> Görev A
Aşağıdaki metinden "Törene, Trump’ı temsilen" sözcüklerinden başlayıp "Cumhurbaşkanı Anastasiades oldu." sözcüklerine kadar uzanan bölümün tamamını alıntılayın.
> Görev B
Aşağıdaki metne göre New York'taki törende Türkiye'yi kim temsil etti?

> Verilen Metin
——————

22 Haziran’da New York’ta düzenlenen “görkemli” bir törenle yeni görevine başlarken yaptığı konuşmada, sık sık “Ekümenik Patrik, Konstantinopolis” ifadelerini kullandı…

Törene, Trump’ı temsilen ABD Sağlık Bakanı, Yunanistan Dışişleri Bakanı vs. katılırkan, Türkiye’yi de BM Daimi Temsilcimiz Feridun Sinirlioğlu temsil etti.

Lambriniadis’e ilk kutlama mesajı gönderen isim Rum kesimi Cumhurbaşkanı Anastasiades oldu.

Çok kısa bir süre sonra Trump tarafından Beyaz Saray’da ağırlandı; Trump’a, “Ekümenik Patrikliğe verdiği destek ve dünyadaki Hristiyanların korunmasında gösterdiği hassasiyet” için teşekkür etti.

Kıbrıs Barış Harekâtı İçin “İşgâl” Dedi

Trump’la görüşmesinden 2 gün sonra 20 Temmuz Kıbrıs Barış Harekâtı’nın yıldönümüydü.

——————

> Derlenen Liste
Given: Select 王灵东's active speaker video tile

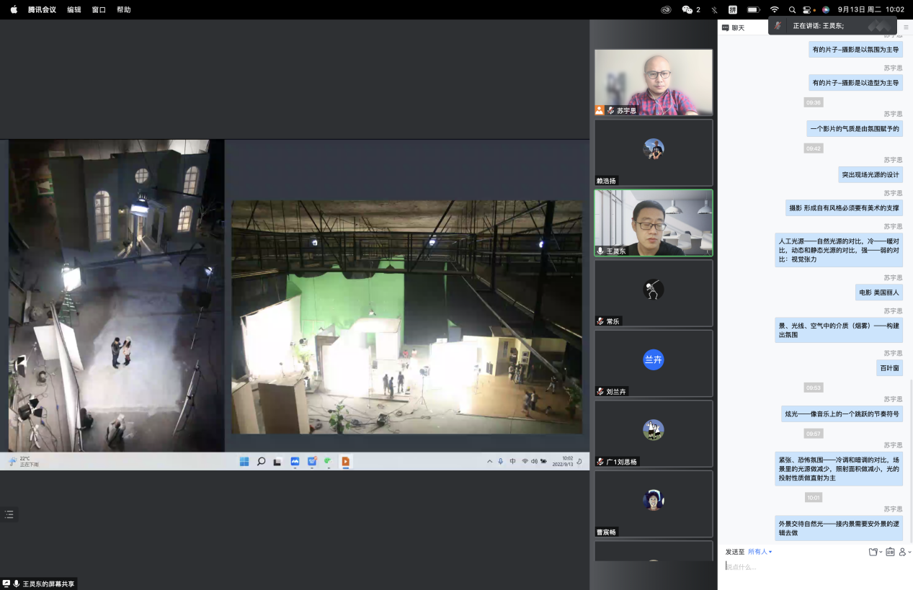Looking at the screenshot, I should click(x=653, y=223).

——————

> Görev Yanıtı A
Törene, Trump’ı temsilen ABD Sağlık Bakanı, Yunanistan Dışişleri Bakanı vs. katılırkan, Türkiye’yi de BM Daimi Temsilcimiz Feridun Sinirlioğlu temsil etti.

Lambriniadis’e ilk kutlama mesajı gönderen isim Rum kesimi Cumhurbaşkanı Anastasiades oldu.

> Görev Yanıtı B
Türkiye'yi törende BM Daimi Temsilcisi Feridun Sinirlioğlu temsil etti.